Task requirements
Produce the full set of records below once more, exactly as they stand.

Source records
--- START ---
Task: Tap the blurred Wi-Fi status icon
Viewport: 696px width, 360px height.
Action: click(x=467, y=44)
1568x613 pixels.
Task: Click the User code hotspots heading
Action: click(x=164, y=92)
--- END ---
Exercise answer
Task: Tap the blurred Wi-Fi status icon
Viewport: 696px width, 360px height.
Action: click(x=467, y=44)
1568x613 pixels.
Task: Click the User code hotspots heading
Action: click(x=164, y=92)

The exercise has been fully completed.